YOUR GOAL
All lines with the word "agent" must be pulled from the entries below.

----------

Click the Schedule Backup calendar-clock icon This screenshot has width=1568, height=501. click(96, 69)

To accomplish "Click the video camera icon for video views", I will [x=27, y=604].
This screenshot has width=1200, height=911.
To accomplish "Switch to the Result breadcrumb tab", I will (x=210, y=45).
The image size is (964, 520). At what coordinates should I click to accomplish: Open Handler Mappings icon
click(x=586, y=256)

----------

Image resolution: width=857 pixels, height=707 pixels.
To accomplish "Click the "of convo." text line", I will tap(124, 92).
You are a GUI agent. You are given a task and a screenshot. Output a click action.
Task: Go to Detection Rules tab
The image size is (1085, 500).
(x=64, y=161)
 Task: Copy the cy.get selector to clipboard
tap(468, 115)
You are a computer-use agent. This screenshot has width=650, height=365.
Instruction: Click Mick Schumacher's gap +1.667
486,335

----------

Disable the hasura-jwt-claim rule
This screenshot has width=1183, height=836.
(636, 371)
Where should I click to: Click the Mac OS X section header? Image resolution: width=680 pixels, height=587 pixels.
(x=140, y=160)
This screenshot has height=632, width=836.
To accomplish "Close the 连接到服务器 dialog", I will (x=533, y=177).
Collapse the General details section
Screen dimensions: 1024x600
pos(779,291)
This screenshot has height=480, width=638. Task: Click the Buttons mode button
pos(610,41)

----------

ANSWER FOR THIS EXERCISE
You are a GUI agent. You are given a task and a screenshot. Output a click action.
You are a computer-use agent. This screenshot has width=650, height=365.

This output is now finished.